Há muito tempo procuram-se as melhores formas de proteção dos ativos das empresas. Como a fraude tem evoluído na mesma velocidade e em certos casos até mais rápido que a evolução corporativa, encontramos várias pesquisas realizadas com o intuito de mapear as causas das fraudes, mas será possível?

Com essa preocupação tão evidente e na busca de melhores formas de salvaguardar os ativos das empresas, o assunto de prevenção à fraude sempre está na mídia e ultimamente nos meios acadêmicos seja como tema de palestras, seja nas disciplinas de prevenção à fraude, gestão de riscos e governança corporativa, o que evidencia a necessidade de entendimento do perfil do fraudador e como as empresas tratam o assunto.

Vale a pena salientar que os controles internos são uma forma de identificação de possibilidades de fraudes além de outras formas de identificação. Por esse motivo adotamos a metodologia de melhores práticas e avaliação de necessidades de controles tendo como foco o controle interno e contábil.

Para melhor compreensão dessa visão, é necessário estabelecer níveis diferentes para tratamento sistêmico dos controles internos e contábeis, e para que possamos implementar um controle interno estratégico, algumas coisas são fundamentais no contexto estrutural, e para que a organização venha a se beneficiar do dimensionamento e do tratamento das outras possibilidades de controles, devem estar relacionados às diversas situações de risco a que estão expostas, variáveis sobre as quais esses controles devem agir para minimizar os efeitos.

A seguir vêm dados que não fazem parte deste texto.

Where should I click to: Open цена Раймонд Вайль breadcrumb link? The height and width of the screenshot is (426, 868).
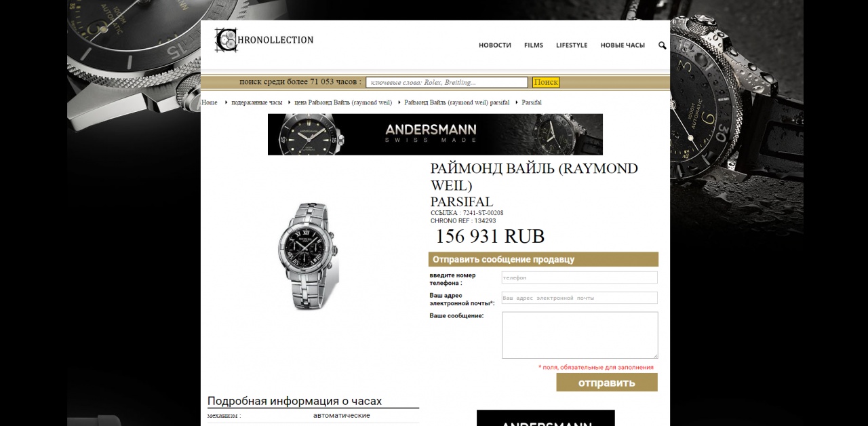[343, 102]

Identificam-se essas necessidades e implementam-se procedimentos que assegurem as várias fases do processo decisório e do fluxo de informações para que se revistam da necessária confiabilidade na prevenção de perdas, na repressão aos crimes de fraude financeira, contábil e de lavagem de dinheiro, assuntos estes, tão evidenciados na mídia ultimamente. Não podemos ser surpreendidos com alternativas criadas a todo o momento, pois a cada fraude ocorrida, inúmeros serão os riscos envolvidos.

Ainda, sobre o tema de controles, não podemos deixar de evidenciar as fraudes ocorridas nos últimos anos, que demonstram ausência de controle, negligência operacional, ausência de índole e despreparo das auditorias e dos órgãos reguladores.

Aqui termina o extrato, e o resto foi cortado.